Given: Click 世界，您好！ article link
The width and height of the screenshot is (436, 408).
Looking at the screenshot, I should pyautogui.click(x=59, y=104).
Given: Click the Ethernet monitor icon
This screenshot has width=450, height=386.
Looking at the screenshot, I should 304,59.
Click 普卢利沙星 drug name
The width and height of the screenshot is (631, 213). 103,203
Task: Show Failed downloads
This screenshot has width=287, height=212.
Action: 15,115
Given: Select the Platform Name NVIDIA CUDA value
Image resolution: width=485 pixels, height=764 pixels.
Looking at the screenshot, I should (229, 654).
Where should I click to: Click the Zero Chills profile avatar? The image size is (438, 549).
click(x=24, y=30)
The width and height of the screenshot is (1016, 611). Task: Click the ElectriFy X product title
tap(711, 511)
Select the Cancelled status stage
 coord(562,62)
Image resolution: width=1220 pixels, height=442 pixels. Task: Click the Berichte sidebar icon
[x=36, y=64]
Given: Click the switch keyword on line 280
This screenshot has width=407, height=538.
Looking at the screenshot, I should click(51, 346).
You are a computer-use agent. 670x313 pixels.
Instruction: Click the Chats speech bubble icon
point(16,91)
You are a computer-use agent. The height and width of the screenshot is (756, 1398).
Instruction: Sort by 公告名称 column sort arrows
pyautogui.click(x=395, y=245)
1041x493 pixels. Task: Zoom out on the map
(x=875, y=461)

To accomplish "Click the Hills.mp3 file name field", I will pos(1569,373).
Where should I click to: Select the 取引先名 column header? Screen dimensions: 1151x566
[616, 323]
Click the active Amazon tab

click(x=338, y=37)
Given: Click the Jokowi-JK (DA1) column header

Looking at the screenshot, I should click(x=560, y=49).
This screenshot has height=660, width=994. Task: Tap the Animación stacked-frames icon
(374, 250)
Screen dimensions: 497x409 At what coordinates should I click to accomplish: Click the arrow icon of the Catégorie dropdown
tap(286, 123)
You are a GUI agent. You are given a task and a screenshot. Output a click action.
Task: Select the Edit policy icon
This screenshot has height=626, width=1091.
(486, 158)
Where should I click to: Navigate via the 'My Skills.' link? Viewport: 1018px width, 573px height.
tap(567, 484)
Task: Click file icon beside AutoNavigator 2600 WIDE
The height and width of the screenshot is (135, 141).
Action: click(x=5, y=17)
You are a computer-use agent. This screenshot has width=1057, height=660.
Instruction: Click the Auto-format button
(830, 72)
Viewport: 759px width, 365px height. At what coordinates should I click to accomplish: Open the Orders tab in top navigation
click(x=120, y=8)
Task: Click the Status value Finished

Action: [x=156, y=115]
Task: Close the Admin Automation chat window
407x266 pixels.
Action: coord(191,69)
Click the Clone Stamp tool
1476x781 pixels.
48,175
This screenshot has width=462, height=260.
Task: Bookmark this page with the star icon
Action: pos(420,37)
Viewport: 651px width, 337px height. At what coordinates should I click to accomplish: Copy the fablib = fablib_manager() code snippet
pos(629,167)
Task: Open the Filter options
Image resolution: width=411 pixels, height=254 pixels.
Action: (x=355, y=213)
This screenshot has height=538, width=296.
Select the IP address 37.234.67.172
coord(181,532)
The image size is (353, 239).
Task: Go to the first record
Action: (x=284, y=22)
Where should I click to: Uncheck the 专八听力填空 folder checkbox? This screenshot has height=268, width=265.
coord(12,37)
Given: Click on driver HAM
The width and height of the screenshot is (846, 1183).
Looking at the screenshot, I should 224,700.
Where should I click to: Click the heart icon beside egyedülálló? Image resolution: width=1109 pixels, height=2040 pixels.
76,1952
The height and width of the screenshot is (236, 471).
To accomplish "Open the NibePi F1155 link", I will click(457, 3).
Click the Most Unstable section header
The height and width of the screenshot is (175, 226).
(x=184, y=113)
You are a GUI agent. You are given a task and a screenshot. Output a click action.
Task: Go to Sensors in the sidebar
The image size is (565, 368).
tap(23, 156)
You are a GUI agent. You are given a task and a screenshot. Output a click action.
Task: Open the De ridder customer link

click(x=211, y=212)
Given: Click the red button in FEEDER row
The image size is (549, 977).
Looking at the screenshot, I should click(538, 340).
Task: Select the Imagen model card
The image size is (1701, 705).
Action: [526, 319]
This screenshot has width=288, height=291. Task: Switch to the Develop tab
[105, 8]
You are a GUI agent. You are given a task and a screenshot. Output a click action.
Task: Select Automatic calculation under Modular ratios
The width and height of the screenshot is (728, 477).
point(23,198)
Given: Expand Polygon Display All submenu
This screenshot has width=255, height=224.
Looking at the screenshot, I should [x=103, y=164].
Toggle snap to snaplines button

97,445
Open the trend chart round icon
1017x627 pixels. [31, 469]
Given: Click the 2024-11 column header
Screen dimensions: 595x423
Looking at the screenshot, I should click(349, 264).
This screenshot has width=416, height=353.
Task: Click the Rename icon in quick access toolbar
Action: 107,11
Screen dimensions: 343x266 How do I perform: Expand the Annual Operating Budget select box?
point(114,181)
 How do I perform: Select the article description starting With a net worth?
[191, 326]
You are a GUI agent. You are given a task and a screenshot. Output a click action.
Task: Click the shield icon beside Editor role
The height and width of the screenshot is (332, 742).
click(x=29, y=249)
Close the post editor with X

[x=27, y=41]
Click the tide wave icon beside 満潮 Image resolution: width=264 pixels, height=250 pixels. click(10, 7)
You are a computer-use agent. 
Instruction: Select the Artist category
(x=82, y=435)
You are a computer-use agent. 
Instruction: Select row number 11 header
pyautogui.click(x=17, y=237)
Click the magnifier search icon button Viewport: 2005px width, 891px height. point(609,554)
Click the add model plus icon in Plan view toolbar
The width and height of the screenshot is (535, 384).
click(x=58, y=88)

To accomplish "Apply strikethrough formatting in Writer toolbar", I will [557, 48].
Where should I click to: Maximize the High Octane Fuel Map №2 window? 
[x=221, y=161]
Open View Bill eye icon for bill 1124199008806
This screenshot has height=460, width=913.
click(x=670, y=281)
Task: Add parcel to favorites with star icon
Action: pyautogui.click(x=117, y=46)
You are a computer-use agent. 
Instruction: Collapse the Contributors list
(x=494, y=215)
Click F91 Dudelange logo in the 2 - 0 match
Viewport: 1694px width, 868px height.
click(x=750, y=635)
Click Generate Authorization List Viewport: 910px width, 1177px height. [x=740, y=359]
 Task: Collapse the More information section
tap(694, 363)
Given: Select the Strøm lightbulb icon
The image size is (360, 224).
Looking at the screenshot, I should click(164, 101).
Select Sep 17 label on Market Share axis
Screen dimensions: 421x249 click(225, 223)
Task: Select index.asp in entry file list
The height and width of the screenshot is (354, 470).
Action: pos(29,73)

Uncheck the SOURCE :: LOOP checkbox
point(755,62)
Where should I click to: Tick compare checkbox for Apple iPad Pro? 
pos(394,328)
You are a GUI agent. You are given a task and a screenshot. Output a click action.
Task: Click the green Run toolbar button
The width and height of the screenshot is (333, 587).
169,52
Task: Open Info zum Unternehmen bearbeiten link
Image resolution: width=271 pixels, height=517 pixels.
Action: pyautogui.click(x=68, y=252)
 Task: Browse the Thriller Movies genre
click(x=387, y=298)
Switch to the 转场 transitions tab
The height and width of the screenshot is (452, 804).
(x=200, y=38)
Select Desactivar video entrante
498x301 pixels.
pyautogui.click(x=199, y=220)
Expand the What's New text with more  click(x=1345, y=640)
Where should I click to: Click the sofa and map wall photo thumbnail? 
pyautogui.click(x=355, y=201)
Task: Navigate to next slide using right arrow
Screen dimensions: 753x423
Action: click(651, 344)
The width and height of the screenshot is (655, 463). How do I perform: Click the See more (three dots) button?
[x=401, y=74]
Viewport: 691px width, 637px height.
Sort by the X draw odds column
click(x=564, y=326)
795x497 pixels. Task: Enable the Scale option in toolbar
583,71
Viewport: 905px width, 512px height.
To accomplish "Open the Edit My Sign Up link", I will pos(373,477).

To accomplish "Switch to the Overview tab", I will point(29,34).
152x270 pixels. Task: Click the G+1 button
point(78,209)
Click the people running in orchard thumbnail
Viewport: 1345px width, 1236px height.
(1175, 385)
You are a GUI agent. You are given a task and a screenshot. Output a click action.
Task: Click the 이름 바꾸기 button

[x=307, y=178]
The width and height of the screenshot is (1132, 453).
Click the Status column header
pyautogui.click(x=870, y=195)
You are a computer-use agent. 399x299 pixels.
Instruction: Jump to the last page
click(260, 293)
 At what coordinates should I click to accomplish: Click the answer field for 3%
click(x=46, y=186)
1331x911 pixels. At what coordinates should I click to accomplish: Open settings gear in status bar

........

All lines from the one containing "Viewport: 905px width, 512px height." down to the final line above are to be restated word for word; leave out the rest.

Viewport: 905px width, 512px height.
To accomplish "Open the Edit My Sign Up link", I will pos(373,477).

To accomplish "Switch to the Overview tab", I will point(29,34).
152x270 pixels. Task: Click the G+1 button
point(78,209)
Click the people running in orchard thumbnail
Viewport: 1345px width, 1236px height.
(1175, 385)
You are a GUI agent. You are given a task and a screenshot. Output a click action.
Task: Click the 이름 바꾸기 button

[x=307, y=178]
The width and height of the screenshot is (1132, 453).
Click the Status column header
pyautogui.click(x=870, y=195)
You are a computer-use agent. 399x299 pixels.
Instruction: Jump to the last page
click(260, 293)
 At what coordinates should I click to accomplish: Click the answer field for 3%
click(x=46, y=186)
1331x911 pixels. At what coordinates should I click to accomplish: Open settings gear in status bar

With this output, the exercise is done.